Reproduce word for word the lines of the material below, beginning at the line that contains "Task: Select the Work Inspection radio button" and stopping after the line that contains "should pyautogui.click(x=527, y=190).". Omit the pictures from your copy.

— start Provided data —

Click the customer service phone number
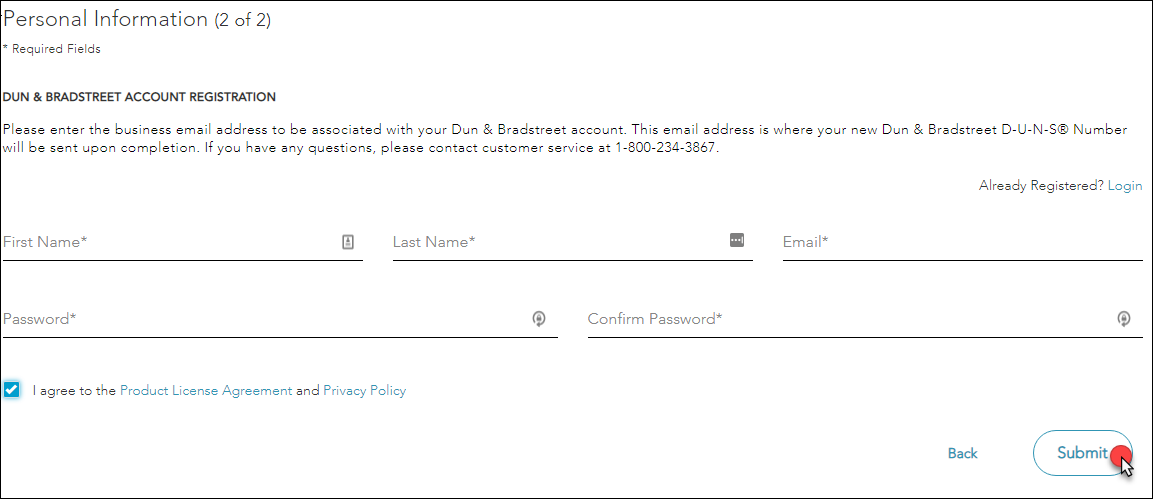The width and height of the screenshot is (1153, 499). point(668,149)
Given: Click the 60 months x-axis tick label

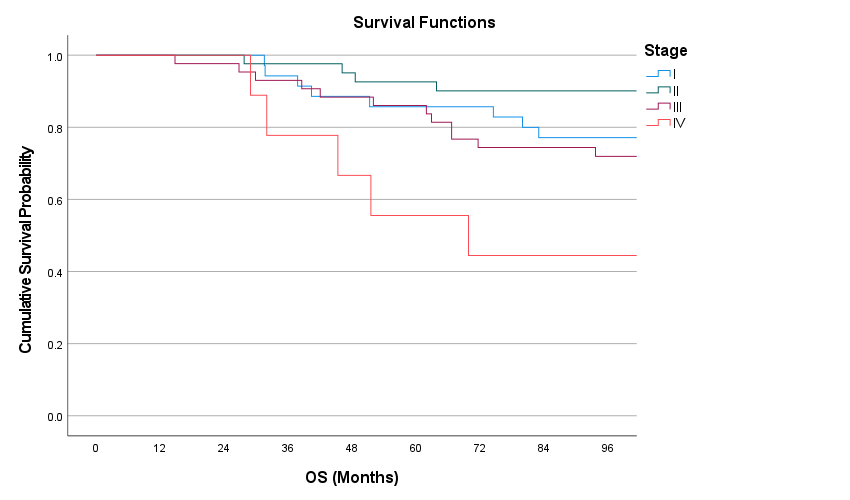Looking at the screenshot, I should tap(416, 448).
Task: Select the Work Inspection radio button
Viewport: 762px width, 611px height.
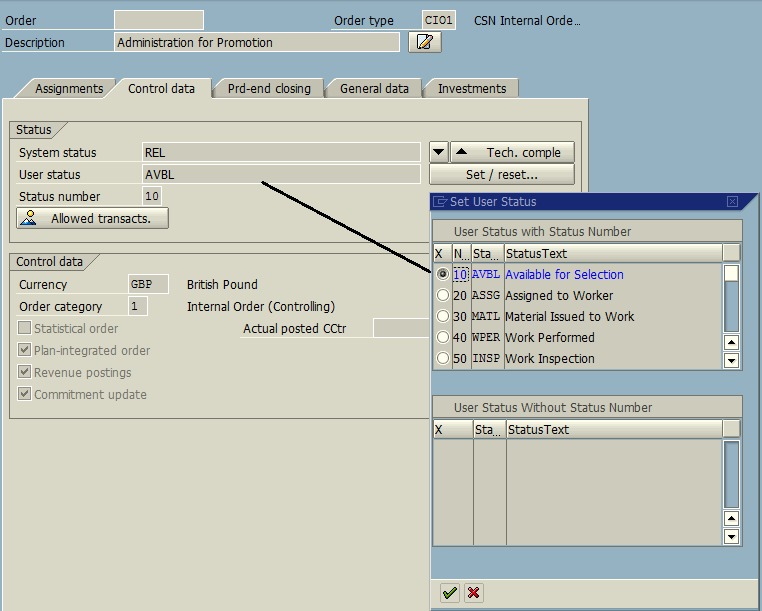Action: 442,359
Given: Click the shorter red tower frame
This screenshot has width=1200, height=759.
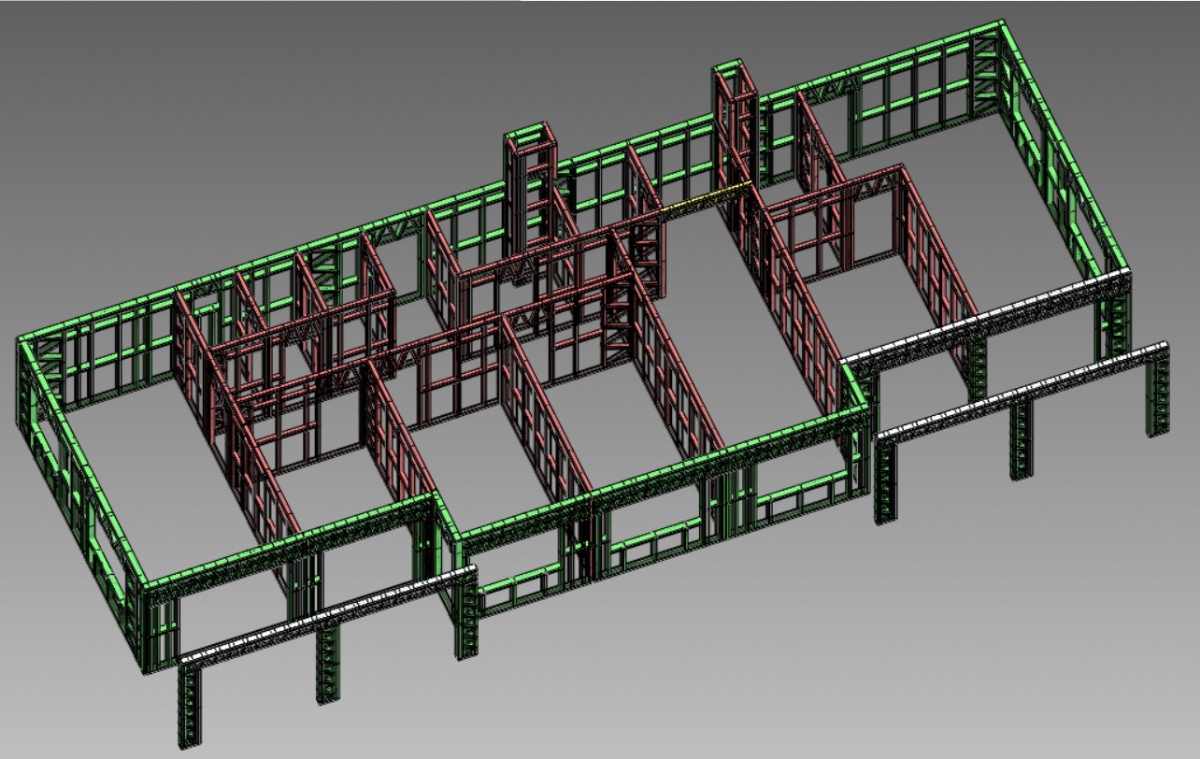Looking at the screenshot, I should pyautogui.click(x=527, y=190).
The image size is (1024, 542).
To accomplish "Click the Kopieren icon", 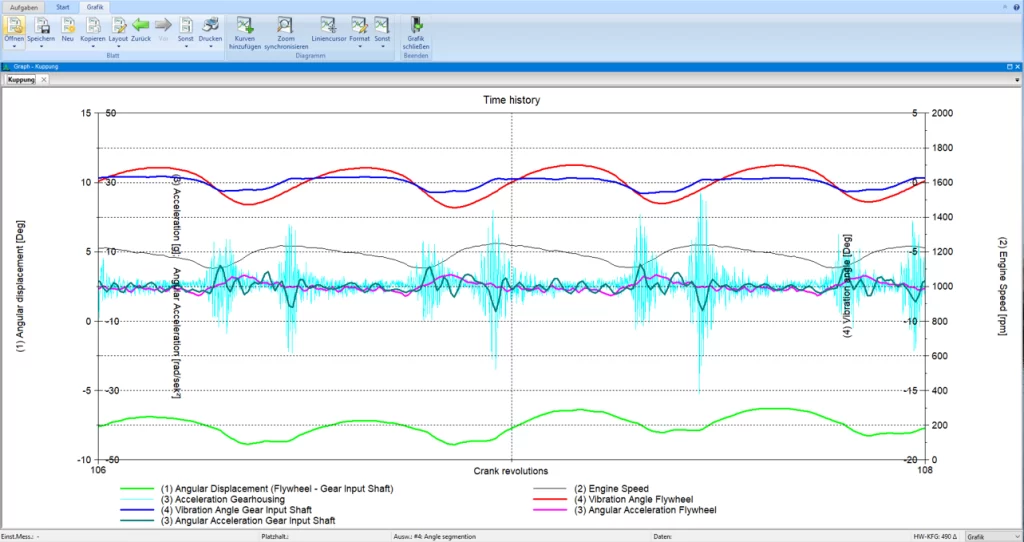I will (x=93, y=24).
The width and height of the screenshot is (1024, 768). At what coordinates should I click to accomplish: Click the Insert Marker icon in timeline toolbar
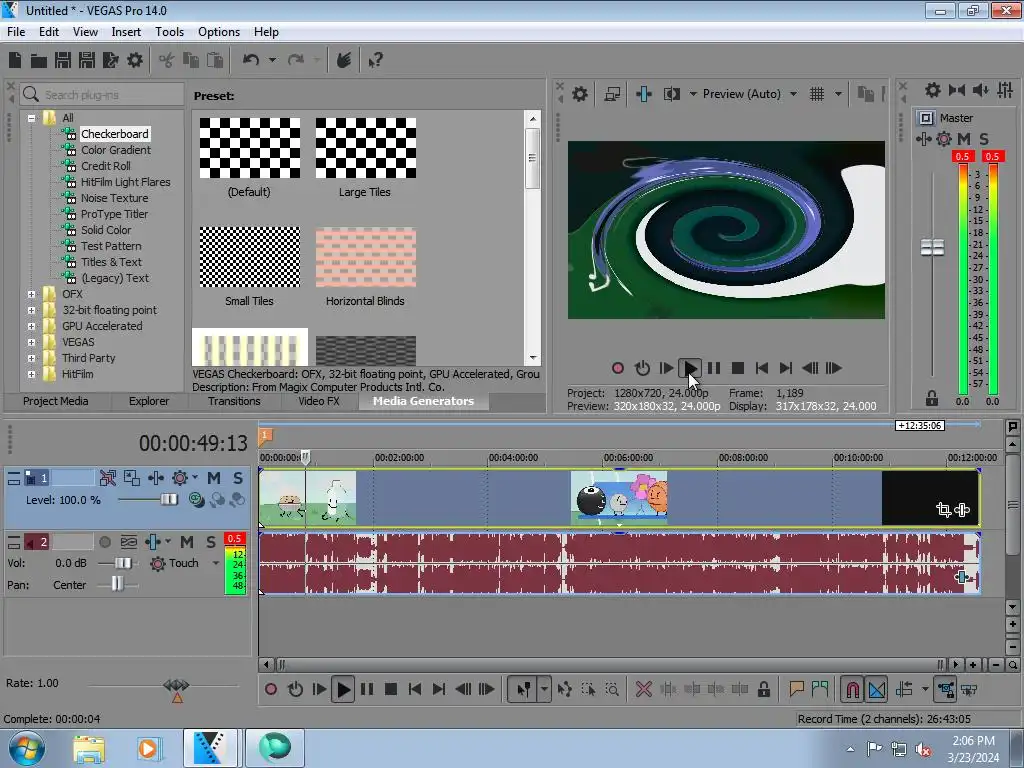tap(797, 689)
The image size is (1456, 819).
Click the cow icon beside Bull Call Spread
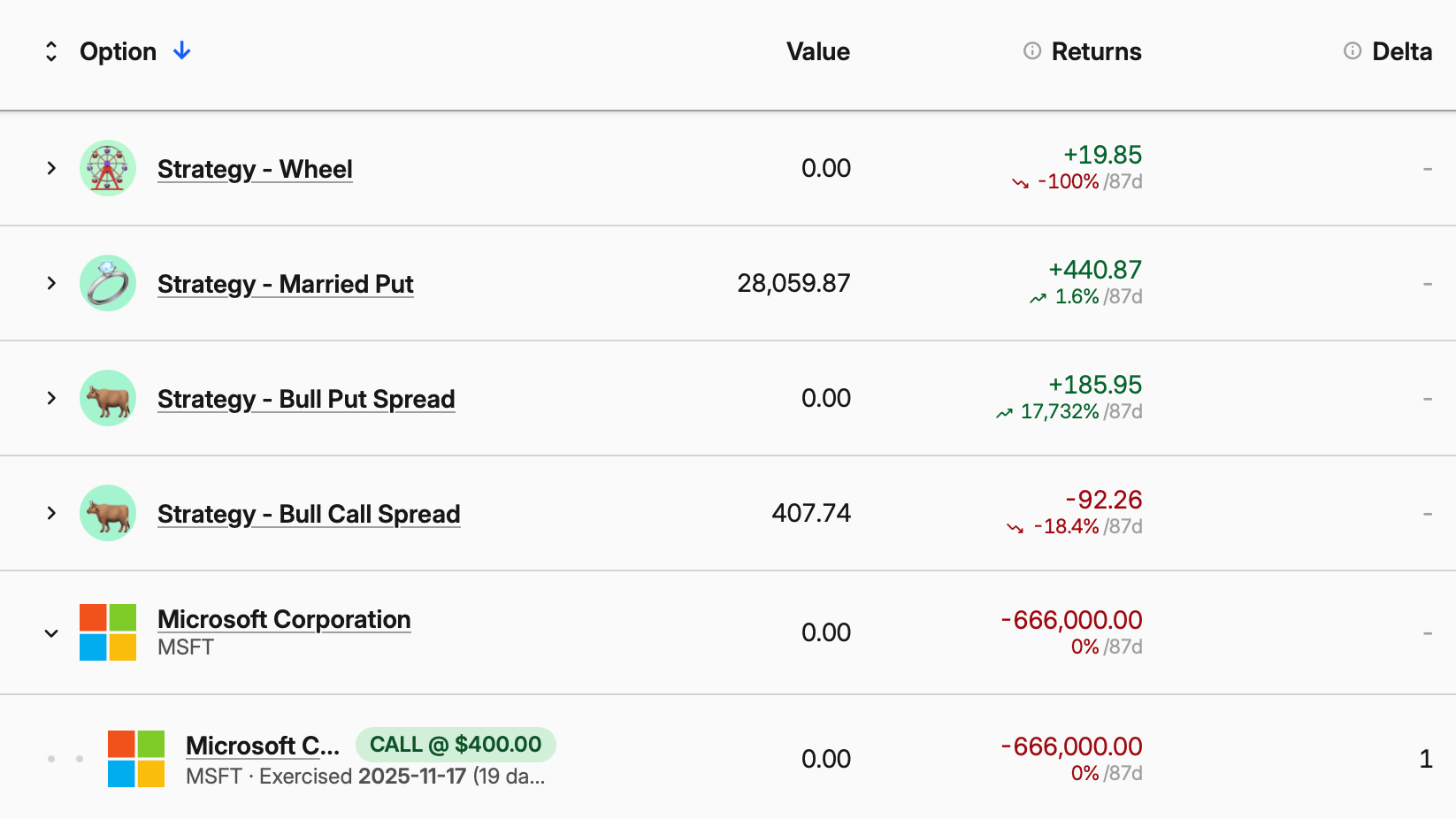[x=107, y=513]
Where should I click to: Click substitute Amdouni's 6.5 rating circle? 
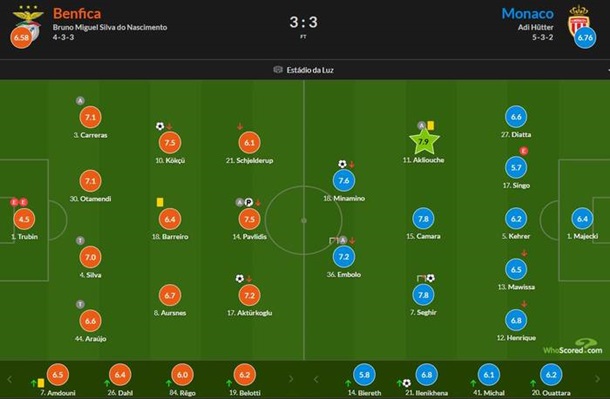[58, 375]
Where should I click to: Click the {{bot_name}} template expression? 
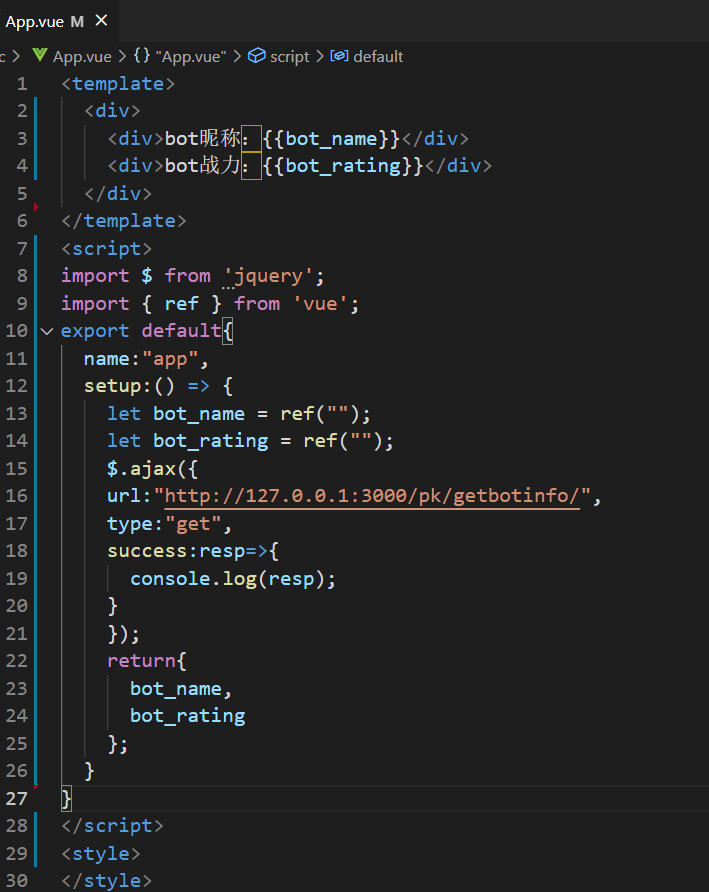click(331, 139)
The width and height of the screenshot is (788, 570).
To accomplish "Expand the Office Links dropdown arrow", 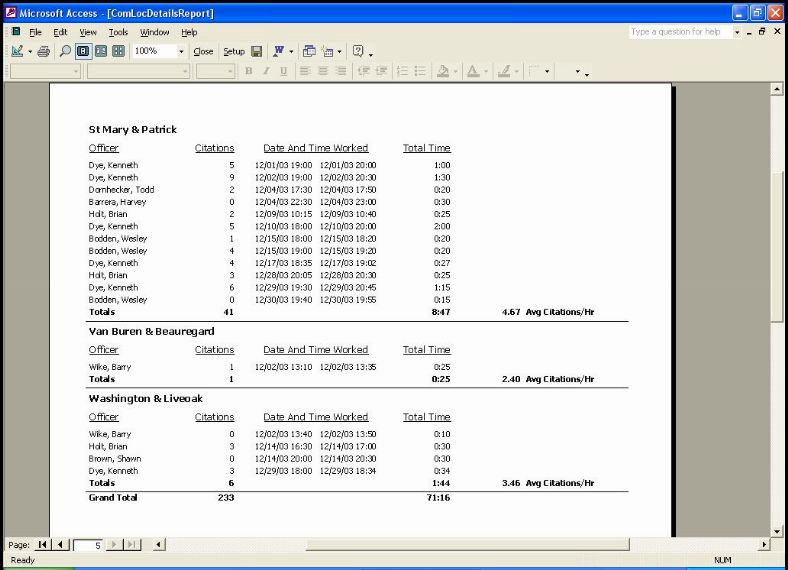I will pyautogui.click(x=290, y=51).

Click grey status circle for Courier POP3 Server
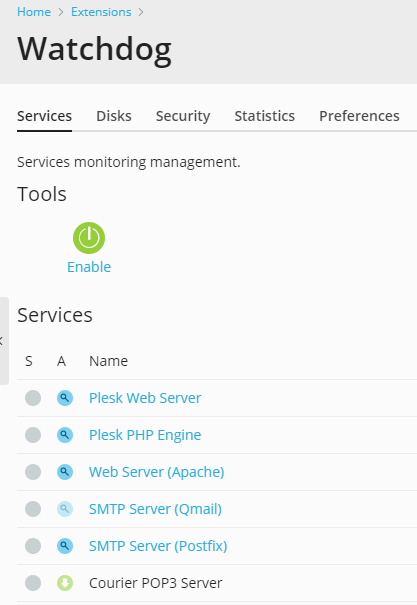point(33,583)

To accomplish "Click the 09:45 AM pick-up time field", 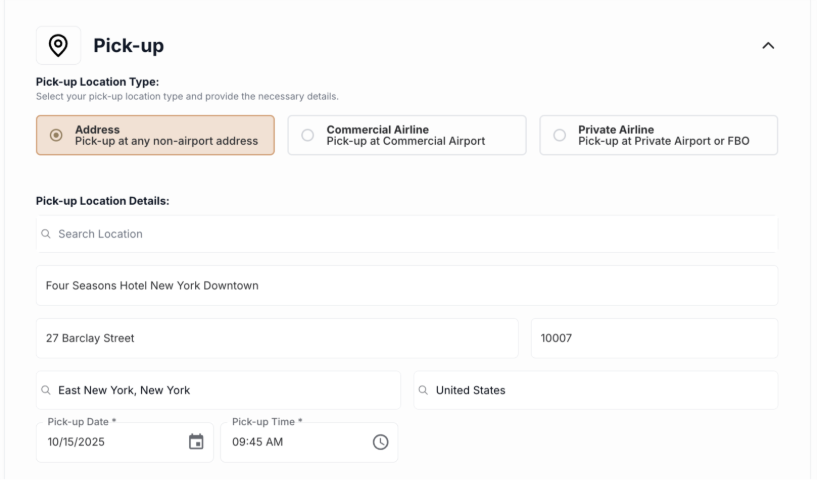I will 290,442.
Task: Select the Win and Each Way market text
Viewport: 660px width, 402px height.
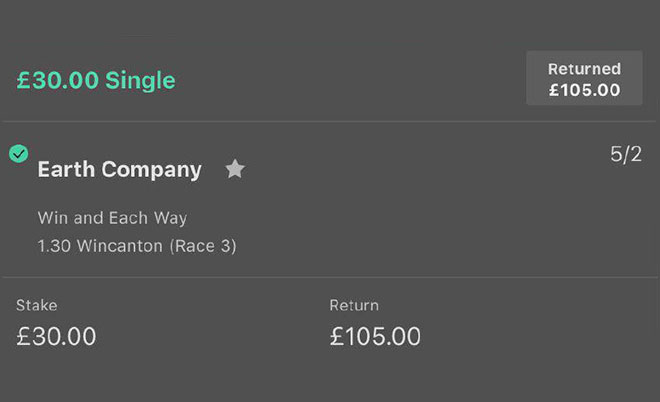Action: coord(112,217)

— end Provided data —

__Answer to the problem__.
Task: Select the Work Inspection radio button
Viewport: 762px width, 611px height.
Action: 442,359
Given: Click the shorter red tower frame
This screenshot has width=1200, height=759.
Looking at the screenshot, I should pyautogui.click(x=527, y=190).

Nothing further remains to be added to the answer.